They were here for only one month, but what an impression our students left behind. We were thinking that we would have to cut the workload and then maybe we would have some kind of a product. But no, we got all our requirements, only making one compromise due to technology. And that's it, we've got what we wanted and other companies are already showing interest. As you can see: there progress was pretty constant, indicating no big issues in their performance.
But first, let's go back in time. Beginning of August they entered, we gave a two days workshop in Spark and Scala, nothing more. They were ready to go. During those two days, we told them that we were going to develop in an agile Way Of Work. There agenda was completely filled with meetings: planning, refinement, retrospective and daily stand-ups in one week sprints. At the end of the second day we had our first refinement. Later during the project one of them stated: "Goh, where did I end up? Giving points to all tasks, such a strict alignement, ..." But when she said it, she admitted that it helped quite a lot!
"Off you go!" we said at the end of those two days. Everything was to be decided by them. Up until architecture (Spark on AWS they had to use, but how they would solve all other problems, was entirely up to them). Reconsidering the project, this was the only thing they complained about: a bit more guidance would have helped them. But still we believe, that they would never have learned this much if we did not have given them this freedom.
Already after the first week, they were able to show some things. A basic front-end, uploading of files, ... Then they started of with automated type recognition, boxplot calculations, outlier detection, categorical or string comparisons and the hardest part of all: the LOF (local outlier factor) algorithm: the hardest part of the static outlier detection. The LOF algorithm is the reason why in their third week they were not able to perform better than the previous week. For the rest, the acted as normal but good team: first weeks a small overestimation, extra workload indicated during the sprints, a learning curve, converging to a constant progress, ...
Impressive how fast they did finish (except the performance enhancements of LOF).
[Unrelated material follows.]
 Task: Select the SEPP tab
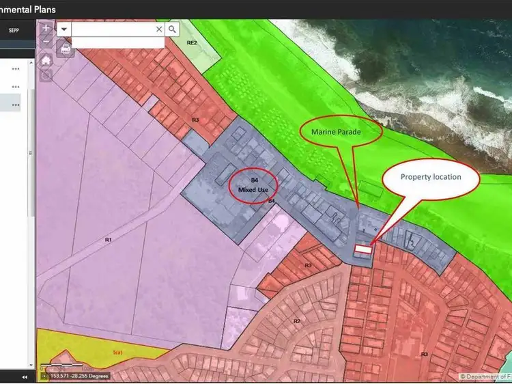14,30
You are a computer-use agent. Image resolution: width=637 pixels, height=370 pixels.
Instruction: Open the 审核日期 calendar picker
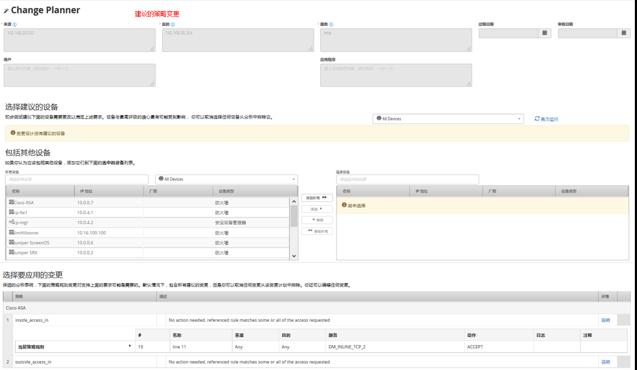(x=624, y=33)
Half way the month, they could already start on the streaming algorithms. Only two parts were really extra: gap recognition and future checks if rows that were marked as outliers at that time, became non-outliers due to the extra information that now entered the system. But there it was: the single compromise we had to make... Spark 2.0 did not allow structured streaming yet, hence we are only streaming one column at a time, but all the algorithms are implemented. Hence well done!
Even an administrator view was finished during the last sprint. At InfoFarm we did put this in the backlog, thinking they would never be able to finish it. But then they would learn how to ask to skip some work. Unfortunately... No luckily they did not have to learn this!
In the retrospective of the sprint about the streaming algorithms we asked them to make a retrospective drawing. Everything what comes up to mind about the last weeks sprint should be on the drawing. You see the bad start of the week where they noticed that structured streaming was not available. But after the decision to go for a one-column stream, the sun began to shine and they deliverd. While one of our students was in her cave to further develop the LOF algorithm. On thursday the got pizza, since all InfoFarmers were working from our office and we all do like pizza.
And finally: not on the picutre, but worth to mention again. We did allow them to work from home one day a week. And yes, also for students this works. Very serious they did work. Not even mentionning the slack messages on Friday night or during the weekend. This was a group to be proud on. Therefor a last big thanks and hope to see you again!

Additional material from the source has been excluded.